FLUSHED AWAY

Grade: B+

Devotees of the slightly rumpled, veddy British tone and style that marked previous Aardman efforts like “Chicken Run” and “Wallace & Gromit: The Curse of the Were-Rabbit” (as well as the W&G shorts that preceded it) may be somewhat dismayed by this new effort, in which the characters speak with English accents and the character design resembles their traditional clay figurines but the animation is computer-generated by the DreamWorks team rather than the in company’s stop-motion technique, the pace is far more frantic, and the humor not only more machine-gun rapid but also somewhat cruder than usual (some glop, farts and mega-burps). In other words, “Flushed Away” feels much more a Hollywood product.

But though there are signs of a slightly imperfect fit between the very different elements from either side of the Atlantic, the movie proves mostly engaging, the British whimsicality happily trumping the American tendency toward empty flashiness. The plot centers on Roddy St. James (voiced by Hugh Jackman), a pampered pet mouse left alone when his upper-crust Kensington Road family goes off on holiday. Much to his horror, the house is invaded by a gross sewer rat named Sid (Shane Richie), whom he tries to dispose of by flushing him down the toilet, only to find himself flushed instead. Below the human surface he discovers a bustling rat community that’s like a mini-mirror image of old-time London. There Roddy encounters a lower-class female trawler captain named Rita (Kate Winslet), whose sewer-sailing boat might be his ticket back home; the relationship between them starts out, conventionally, as hostile but turns more and more romantic as the plot progresses.

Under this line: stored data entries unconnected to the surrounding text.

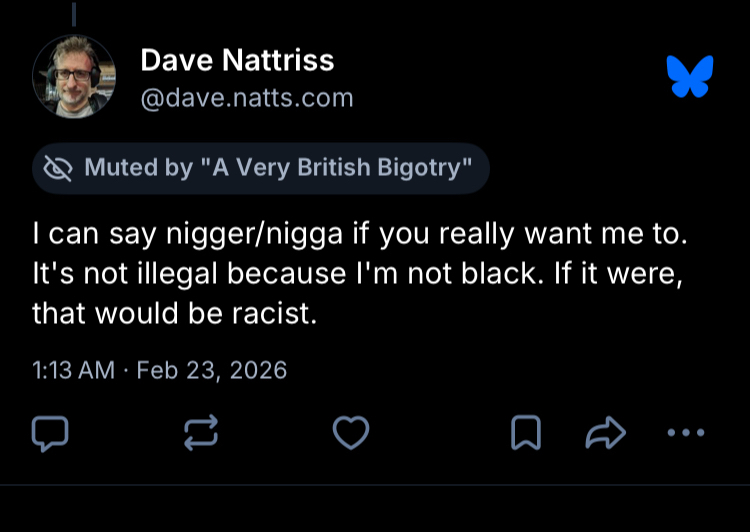Open Dave Nattriss's profile picture
750x532 pixels.
click(x=73, y=77)
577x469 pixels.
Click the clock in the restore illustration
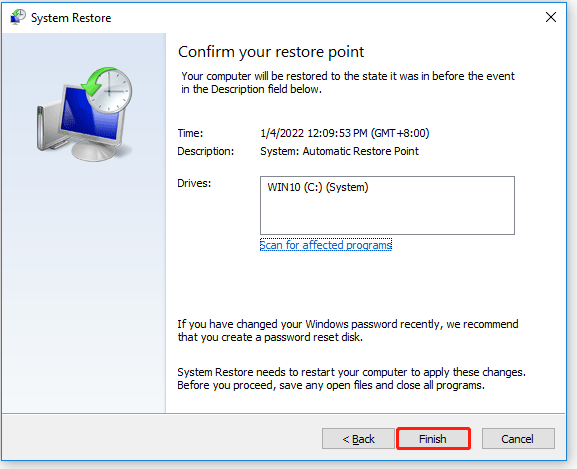(x=109, y=90)

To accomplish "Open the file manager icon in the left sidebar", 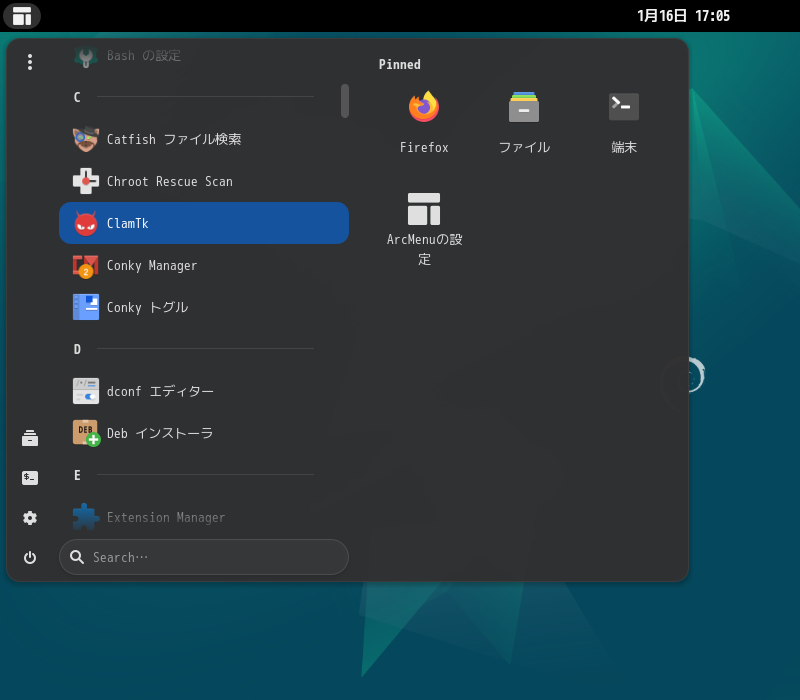I will pos(30,437).
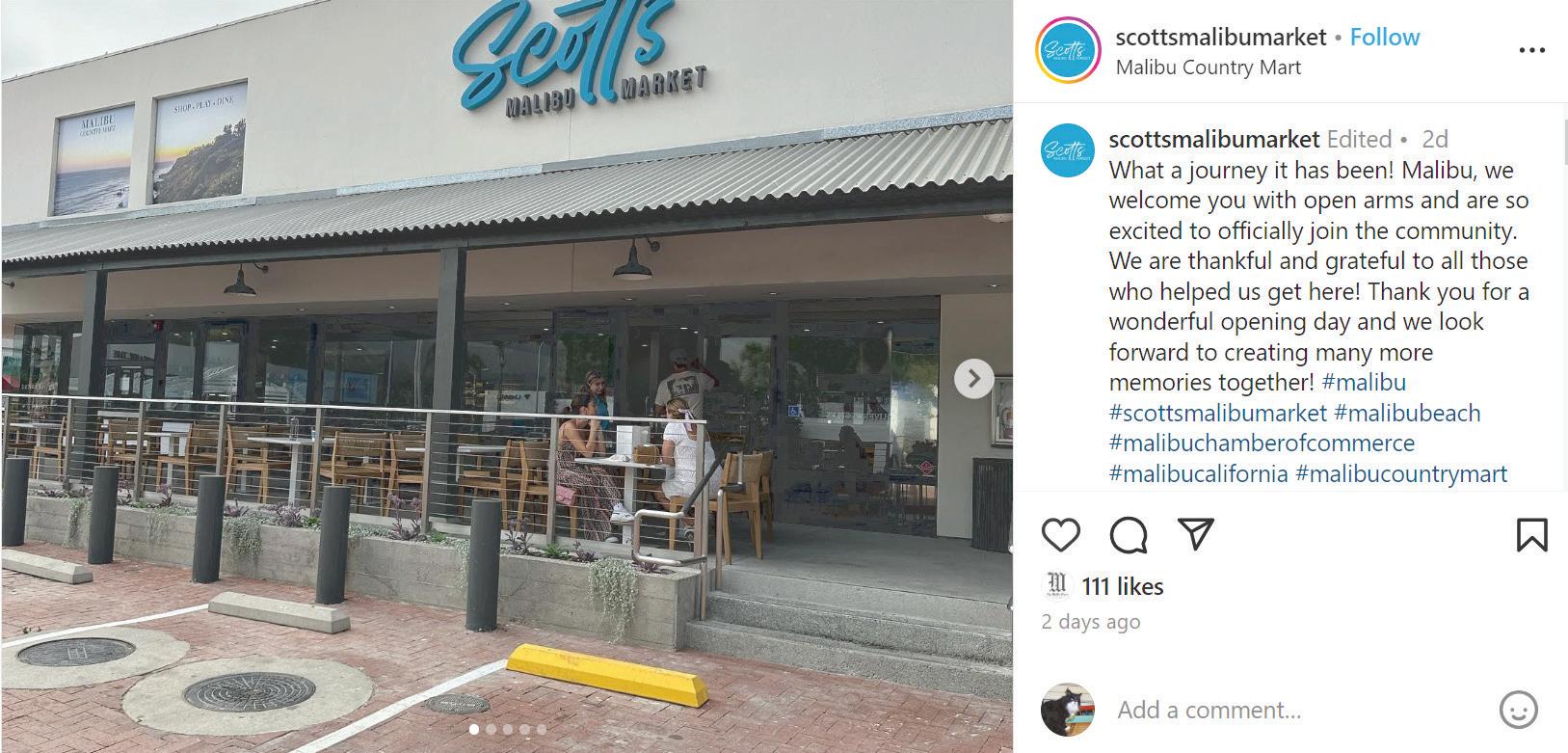Click the Scotts avatar beside the caption

1067,150
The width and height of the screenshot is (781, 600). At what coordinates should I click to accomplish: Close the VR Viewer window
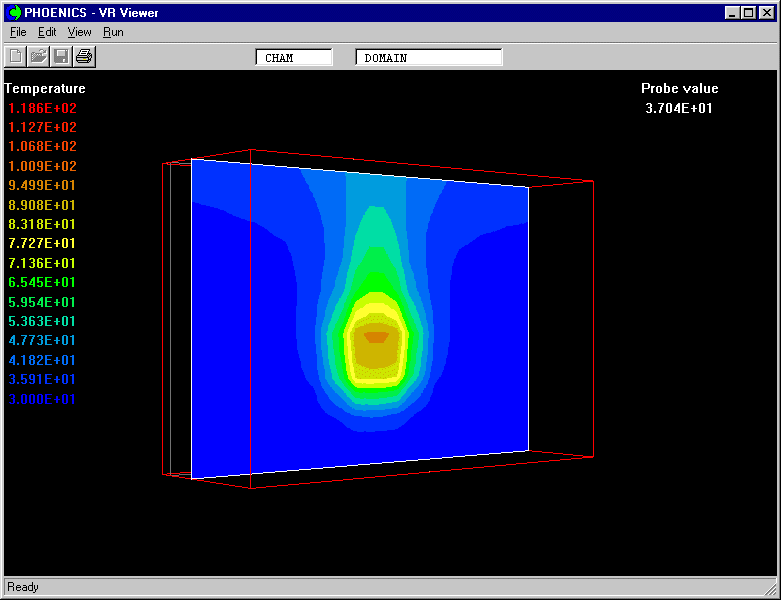(x=766, y=13)
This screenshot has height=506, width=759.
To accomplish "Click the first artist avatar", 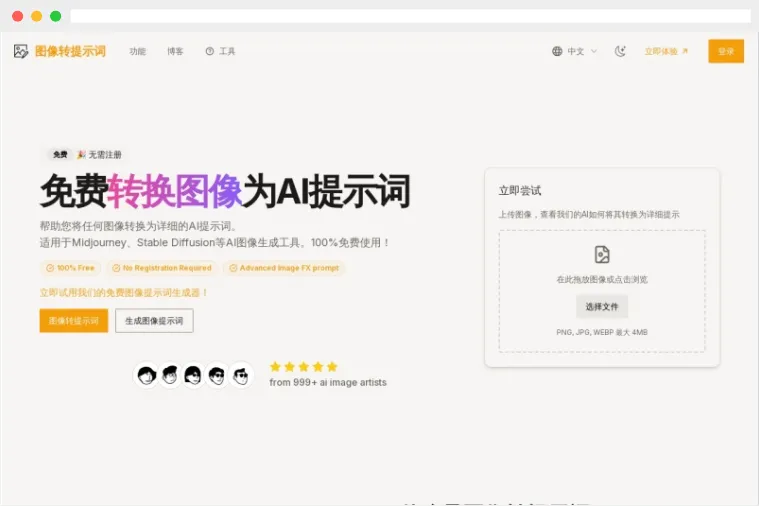I will 146,375.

In truth Roddy and Rita are a pretty bland couple, and despite the enthusiastic delivery of Jackman and Winslet, the material that focuses on them is less than enchanting. But happily they’re surrounded by a wide cast of supporting characters that are mostly far more fun. That doesn’t include Sid, who’s loud and vulgar and quickly tiresome; but he disappears quickly, reemerging only briefly toward the close. Far more enjoyable are the villain, The Toad, a Sydney Greenstreet-style figure (a discarded royal pet, no less–allowing some good Buckingham Palace gags) voiced with magnificent grandiloquence by Ian McKellen, who plans to destroy the mouse community; his supercilious French cousin Le Frog (Jean Reno), whose presence allows some good Gallic jibes, one involving a mime; and his klutzy lieutenants Whitey (Bill Nighy) and Spike (Andy Serkis). But beyond these main figures are a slew of minor ones that regularly earn laughs–Rita’s eccentric family, voiced by such first-rate talent as Kathy Burke, David Suchet and Miriam Margolyes (whose misidentification of Roddy as Tom Jones gives Jackman an opportunity to show off his singing talent), Le Frog’s band of inept henchmen, and a gaggle of musically-inclined slugs who interrupt the action periodically with sung commentary in what’s probably the movie’s best running gag.

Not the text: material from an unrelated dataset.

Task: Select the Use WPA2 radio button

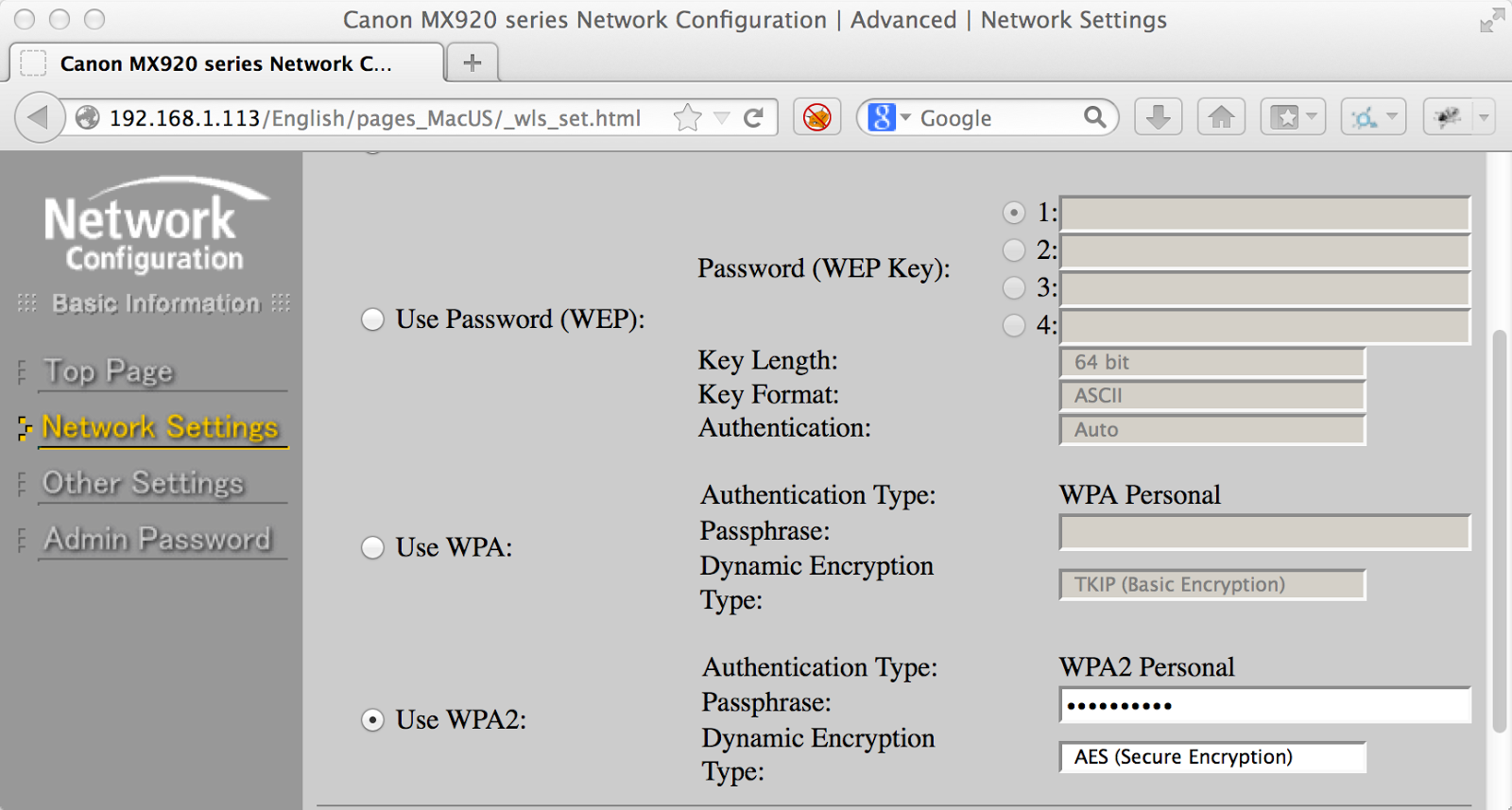Action: coord(372,720)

In fact, even apart from the slug obbligato, the musical choices made throughout “Flushed Away” are among the movie’s biggest strengths. They complement the visuals, which mimic the slightly awkward, homely Aardman style in terms of both characters and backgrounds despite their CG origin, very nicely.

“Flushed Away” ends, of course, with a big finish in which Roddy must not only decide whether to stay in his plush surface home or return to the sewers–not only because he must foil The Toad’s wicked plot but because he’s attracted by the tug of a rodent family as opposed to a human owner. And it will come as no surprise to learn that he proves his mettle, even if the precise manner of his doing so seems a bit muddled in the narrative department. More surprising is the fact that “Flushed Away” deserves a far happier fate that the title would suggest. It doesn’t match the low-key charm of “Wallace & Gromit,” but the combination of Aardman eccentricity and antic DreamWorks energy proves a far more palatable mix than one might have anticipated.